Tomorrow, just like yesterday, the DNS will map names (hostnames) to numbers (IPv4 and IPv6 addresses) as the Internet’s ‘phone book’. Tomorrow, just like yesterday, the DNS will rely on authoritative and recursive nameservers to facilitate the Internet’s operation. Tomorrow, just like yesterday, the thirteen root servers and the distributed architecture of the DNS will all hang together through the cooperation and best efforts of those that work to make the Internet function. This is why, from where we sit, while EVERYTHING will change, NOTHING will change at all.
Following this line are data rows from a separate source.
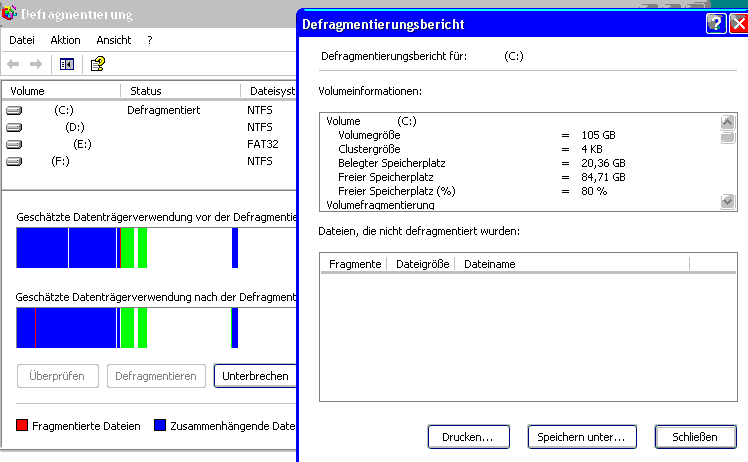The height and width of the screenshot is (462, 748).
Task: Click the back arrow toolbar icon
Action: pyautogui.click(x=15, y=64)
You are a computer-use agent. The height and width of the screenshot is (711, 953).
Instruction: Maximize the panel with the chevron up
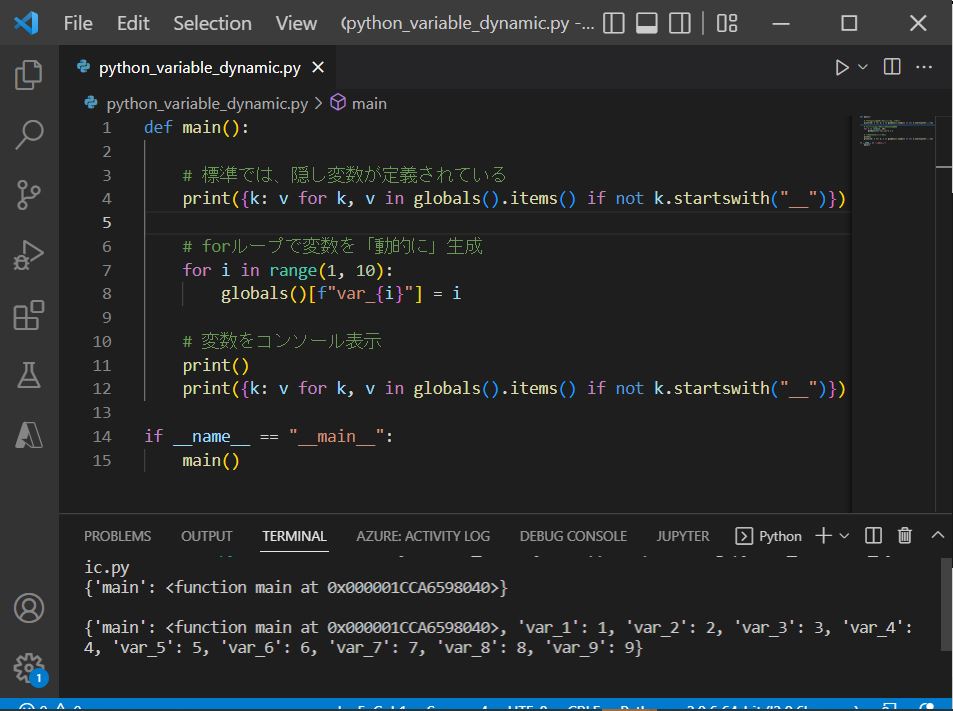click(x=938, y=536)
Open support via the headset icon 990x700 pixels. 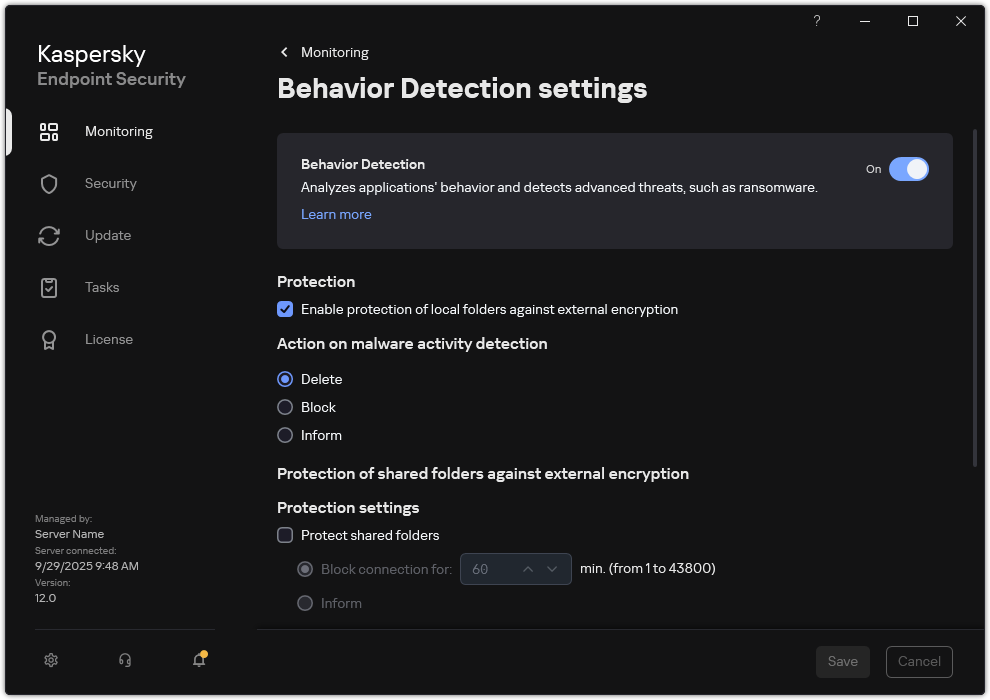tap(124, 660)
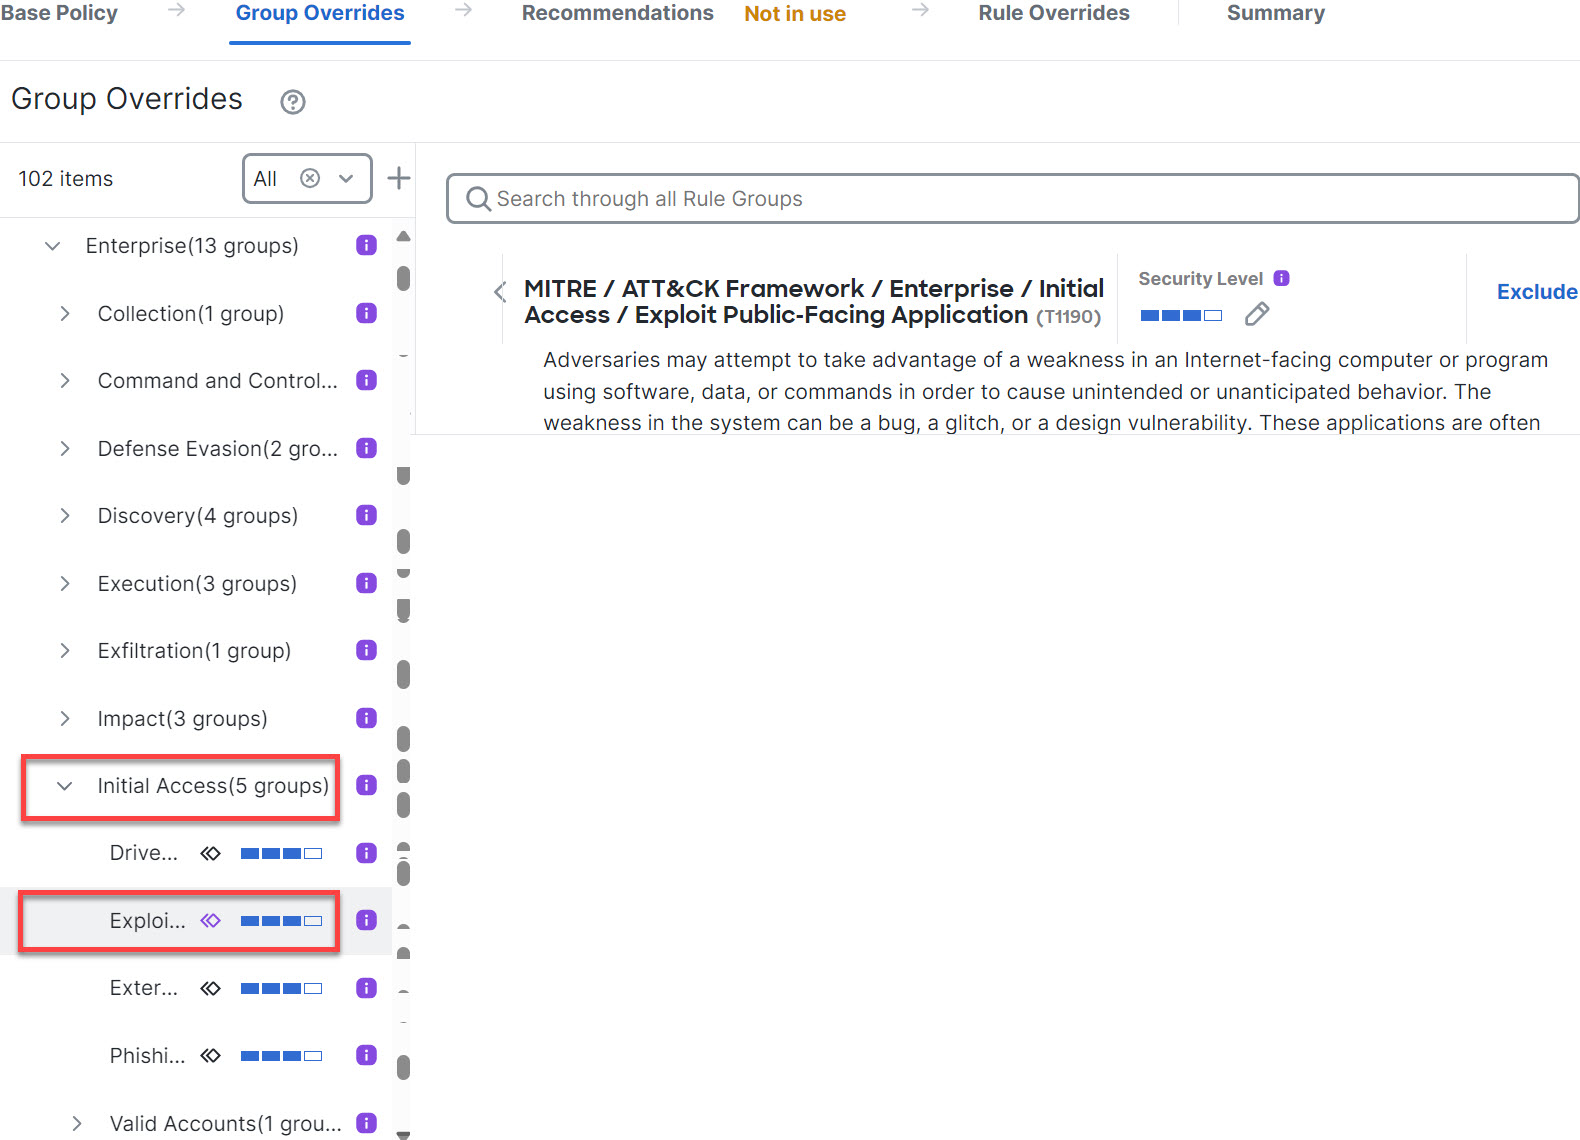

Now even though we see a duality in the importance of new TLDs to the Internet, Dyn is incredibly excited to operate in this changing environment and support new TLDs. Just like we love gathering with competitors to promote the DNS and welcomed Google to the DNS operation game, we are incredibly excited to be a part of the DNS as it evolves in this way.
And how could we not be? The introduction of so many new TLDs makes our DNS services and the Internet more important than ever to connecting the world and supporting global commerce. It makes the DNS more challenging and exciting to operate than every before, expanding the number of people and businesses that will find our services valuable to pay for.